Below is a block of records; repeat all of them exactly.

*** THE INPUT ***

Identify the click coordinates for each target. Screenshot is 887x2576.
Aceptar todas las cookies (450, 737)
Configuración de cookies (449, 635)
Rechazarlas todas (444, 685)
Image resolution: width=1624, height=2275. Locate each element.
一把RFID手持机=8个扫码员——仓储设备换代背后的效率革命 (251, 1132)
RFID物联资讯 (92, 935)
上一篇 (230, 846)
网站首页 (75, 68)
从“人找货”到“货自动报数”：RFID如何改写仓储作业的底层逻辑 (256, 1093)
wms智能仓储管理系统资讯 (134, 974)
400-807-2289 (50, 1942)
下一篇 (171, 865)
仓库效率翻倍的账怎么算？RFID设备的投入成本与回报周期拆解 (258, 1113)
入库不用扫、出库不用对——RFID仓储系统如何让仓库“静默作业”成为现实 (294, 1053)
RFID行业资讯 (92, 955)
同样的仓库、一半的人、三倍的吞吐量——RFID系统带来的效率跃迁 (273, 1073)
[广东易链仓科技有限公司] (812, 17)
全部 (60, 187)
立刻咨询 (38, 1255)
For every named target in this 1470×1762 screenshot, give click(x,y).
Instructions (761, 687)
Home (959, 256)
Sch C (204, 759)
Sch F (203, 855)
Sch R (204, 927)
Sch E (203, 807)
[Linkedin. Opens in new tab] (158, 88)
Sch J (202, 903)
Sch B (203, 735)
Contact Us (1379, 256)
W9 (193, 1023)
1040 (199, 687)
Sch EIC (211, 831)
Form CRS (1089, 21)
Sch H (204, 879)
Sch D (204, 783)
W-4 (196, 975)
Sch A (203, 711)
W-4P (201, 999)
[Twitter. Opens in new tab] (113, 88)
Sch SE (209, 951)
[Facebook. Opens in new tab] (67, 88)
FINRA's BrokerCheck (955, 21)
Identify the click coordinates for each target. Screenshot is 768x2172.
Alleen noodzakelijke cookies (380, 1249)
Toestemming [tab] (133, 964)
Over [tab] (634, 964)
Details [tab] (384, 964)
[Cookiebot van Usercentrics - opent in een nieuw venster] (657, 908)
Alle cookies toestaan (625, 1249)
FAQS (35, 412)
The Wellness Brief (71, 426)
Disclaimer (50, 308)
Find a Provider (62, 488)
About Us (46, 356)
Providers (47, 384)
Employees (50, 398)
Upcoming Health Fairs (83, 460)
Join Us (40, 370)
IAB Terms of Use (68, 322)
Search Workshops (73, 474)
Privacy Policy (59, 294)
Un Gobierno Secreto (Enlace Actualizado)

***

ANSWER BOX:
Identify the click coordinates for each target. Screenshot is 887x2576.
Aceptar todas las cookies (450, 737)
Configuración de cookies (449, 635)
Rechazarlas todas (444, 685)
Image resolution: width=1624, height=2275. Locate each element.
一把RFID手持机=8个扫码员——仓储设备换代背后的效率革命 (251, 1132)
RFID物联资讯 (92, 935)
上一篇 (230, 846)
网站首页 (75, 68)
从“人找货”到“货自动报数”：RFID如何改写仓储作业的底层逻辑 (256, 1093)
wms智能仓储管理系统资讯 (134, 974)
400-807-2289 (50, 1942)
下一篇 (171, 865)
仓库效率翻倍的账怎么算？RFID设备的投入成本与回报周期拆解 (258, 1113)
入库不用扫、出库不用对——RFID仓储系统如何让仓库“静默作业”成为现实 (294, 1053)
RFID行业资讯 (92, 955)
同样的仓库、一半的人、三倍的吞吐量——RFID系统带来的效率跃迁 (273, 1073)
[广东易链仓科技有限公司] (812, 17)
全部 (60, 187)
立刻咨询 (38, 1255)
For every named target in this 1470×1762 screenshot, give click(x,y).
Instructions (761, 687)
Home (959, 256)
Sch C (204, 759)
Sch F (203, 855)
Sch R (204, 927)
Sch E (203, 807)
[Linkedin. Opens in new tab] (158, 88)
Sch J (202, 903)
Sch B (203, 735)
Contact Us (1379, 256)
W9 (193, 1023)
1040 (199, 687)
Sch EIC (211, 831)
Form CRS (1089, 21)
Sch H (204, 879)
Sch D (204, 783)
W-4 (196, 975)
Sch A (203, 711)
W-4P (201, 999)
[Twitter. Opens in new tab] (113, 88)
Sch SE (209, 951)
[Facebook. Opens in new tab] (67, 88)
FINRA's BrokerCheck (955, 21)
Identify the click coordinates for each target. Screenshot is 768x2172.
Alleen noodzakelijke cookies (380, 1249)
Toestemming [tab] (133, 964)
Over [tab] (634, 964)
Details [tab] (384, 964)
[Cookiebot van Usercentrics - opent in een nieuw venster] (657, 908)
Alle cookies toestaan (625, 1249)
FAQS (35, 412)
The Wellness Brief (71, 426)
Disclaimer (50, 308)
Find a Provider (62, 488)
About Us (46, 356)
Providers (47, 384)
Employees (50, 398)
Upcoming Health Fairs (83, 460)
Join Us (40, 370)
IAB Terms of Use (68, 322)
Search Workshops (73, 474)
Privacy Policy (59, 294)
Un Gobierno Secreto (Enlace Actualizado)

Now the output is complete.